A binary heap is a complete binary tree — every level is fully filled except possibly the last, which is filled left to right.

Height is always O(log n) — guarantees worst-case operation bounds
No wasted space in the array representation — no pointers needed
Cache-friendly contiguous memory layout
Predictable shape makes implementation simple

A binary heap is not a binary search tree. There is no ordering between left and right children — only between parent and child.

Binary Heap — Heap Property

Min-heap property

Every node's key is less than or equal to both of its children's keys. The root holds the minimum.

Max-heap property

Every node's key is greater than or equal to both of its children's keys. The root holds the maximum.

The heap property is weaker than the BST property. Siblings have no ordering relative to each other. This weaker invariant is what makes heap operations faster for priority queue use cases.

Array Representation

Implicit tree in an array

A complete binary tree maps perfectly to a flat array with zero overhead — no pointers, no node allocations, no fragmented memory.

Navigation formulas (0-indexed)

Relationship	Formula
Parent of node `i`	`(i - 1) / 2`
Left child of `i`	`2i + 1`
Right child of `i`	`2i + 2`
Is leaf?	`i >= n / 2`
Last internal node	`n/2 - 1`

No pointers, no node allocations, no fragmented memory.
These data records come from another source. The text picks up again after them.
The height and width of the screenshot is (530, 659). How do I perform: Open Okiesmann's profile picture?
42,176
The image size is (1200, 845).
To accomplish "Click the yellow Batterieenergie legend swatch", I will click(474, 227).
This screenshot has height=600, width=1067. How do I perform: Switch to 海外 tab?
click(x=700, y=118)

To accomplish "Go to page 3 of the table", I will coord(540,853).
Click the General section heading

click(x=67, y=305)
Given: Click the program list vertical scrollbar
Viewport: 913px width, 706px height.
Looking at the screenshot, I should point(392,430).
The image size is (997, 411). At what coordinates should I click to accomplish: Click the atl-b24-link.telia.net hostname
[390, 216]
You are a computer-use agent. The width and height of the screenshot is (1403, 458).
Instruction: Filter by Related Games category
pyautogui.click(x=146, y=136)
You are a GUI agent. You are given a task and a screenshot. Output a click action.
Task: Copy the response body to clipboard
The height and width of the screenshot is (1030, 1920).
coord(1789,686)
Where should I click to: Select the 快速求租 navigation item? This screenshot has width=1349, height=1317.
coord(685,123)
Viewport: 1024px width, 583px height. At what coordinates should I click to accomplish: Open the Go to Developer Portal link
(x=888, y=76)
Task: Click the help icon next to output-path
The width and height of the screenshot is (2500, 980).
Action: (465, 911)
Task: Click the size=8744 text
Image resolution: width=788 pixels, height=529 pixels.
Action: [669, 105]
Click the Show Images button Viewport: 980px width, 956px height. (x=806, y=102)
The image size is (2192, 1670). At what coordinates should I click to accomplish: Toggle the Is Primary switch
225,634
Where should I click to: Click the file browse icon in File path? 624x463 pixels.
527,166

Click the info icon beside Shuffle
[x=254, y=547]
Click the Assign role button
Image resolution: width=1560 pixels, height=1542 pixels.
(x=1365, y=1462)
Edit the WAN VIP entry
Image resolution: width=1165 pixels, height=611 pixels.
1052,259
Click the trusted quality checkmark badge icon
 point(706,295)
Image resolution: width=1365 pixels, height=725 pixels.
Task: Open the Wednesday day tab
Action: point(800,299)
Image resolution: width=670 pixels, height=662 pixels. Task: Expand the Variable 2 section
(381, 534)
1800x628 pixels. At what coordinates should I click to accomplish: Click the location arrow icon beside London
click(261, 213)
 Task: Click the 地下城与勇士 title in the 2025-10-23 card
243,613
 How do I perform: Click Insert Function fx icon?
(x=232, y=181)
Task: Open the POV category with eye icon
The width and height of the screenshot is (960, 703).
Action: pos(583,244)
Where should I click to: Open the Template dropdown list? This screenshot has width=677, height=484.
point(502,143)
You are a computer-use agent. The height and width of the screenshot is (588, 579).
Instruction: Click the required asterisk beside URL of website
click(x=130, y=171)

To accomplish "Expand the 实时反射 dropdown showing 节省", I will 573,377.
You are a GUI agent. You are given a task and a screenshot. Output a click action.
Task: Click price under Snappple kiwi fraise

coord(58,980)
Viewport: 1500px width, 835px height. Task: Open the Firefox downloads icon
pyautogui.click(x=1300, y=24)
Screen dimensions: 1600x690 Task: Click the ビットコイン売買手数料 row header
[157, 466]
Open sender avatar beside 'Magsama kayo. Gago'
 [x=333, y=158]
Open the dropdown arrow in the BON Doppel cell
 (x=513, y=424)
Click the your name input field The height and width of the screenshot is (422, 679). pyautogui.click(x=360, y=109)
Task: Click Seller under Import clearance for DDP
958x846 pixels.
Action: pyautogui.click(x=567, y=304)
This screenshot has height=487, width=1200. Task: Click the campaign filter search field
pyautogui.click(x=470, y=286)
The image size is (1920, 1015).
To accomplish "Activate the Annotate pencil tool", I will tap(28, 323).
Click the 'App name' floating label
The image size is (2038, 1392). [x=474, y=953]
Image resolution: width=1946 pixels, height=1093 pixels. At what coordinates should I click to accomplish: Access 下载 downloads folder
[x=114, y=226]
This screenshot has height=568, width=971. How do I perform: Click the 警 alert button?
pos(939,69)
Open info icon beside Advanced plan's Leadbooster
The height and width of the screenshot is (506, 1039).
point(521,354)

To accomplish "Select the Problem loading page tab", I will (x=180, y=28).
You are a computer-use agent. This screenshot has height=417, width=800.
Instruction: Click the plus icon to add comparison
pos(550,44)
The array representation is why binary heaps dominate in practice despite theoretically inferior bounds to Fibonacci heaps.

Sift-Up (Insert)

Algorithm

Append the new element at the end of the array (next leaf position)
Compare with parent — if smaller (min-heap), swap
Repeat up the tree until heap property is restored or root is reached

def insert(heap, key):
    heap.append(key)
    i = len(heap) - 1
    # Sift up
    while i > 0:
        parent = (i - 1) // 2
        if heap[i] < heap[parent]:
            heap[i], heap[parent] = heap[parent], heap[i]
            i = parent
        else:
            break

Time: O(log n) — at most one swap per level from leaf to root.

Visual walkthrough — insert 1

Step 0: 2538791

Swap 1↔3: 2518793

Swap 1↔2: 1528793

Done! 1528793

Sift-Down (Extract)

Algorithm (extract-min)

Return the root element (the minimum)
Move the last element to the root position
Compare with children — swap with the smaller child
Repeat down the tree until heap property is restored or a leaf is reached

def extract_min(heap):
    minimum = heap[0]
    heap[0] = heap.pop()  # move last to root
    sift_down(heap, 0)
    return minimum

def sift_down(heap, i):
    n = len(heap)
    while 2 * i + 1 < n:
        child = 2 * i + 1
        if child + 1 < n and heap[child+1] < heap[child]:
            child += 1
        if heap[i] <= heap[child]:
            break
        heap[i], heap[child] = heap[child], heap[i]
        i = child

Visual walkthrough

Extract-min from [2, 5, 3, 8, 7, 9, 4]:

Remove 2, move 4 to root:

453879

Swap 4↔3 (smaller child):

354879

4 < 9 — done:

354879

Time: O(log n) — at most one swap per level. Sift-down is also the core subroutine of build-heap and heap sort.

Build-Heap in O(n)

The naive approach

Insert elements one by one: n insertions × O(log n) each = O(n log n).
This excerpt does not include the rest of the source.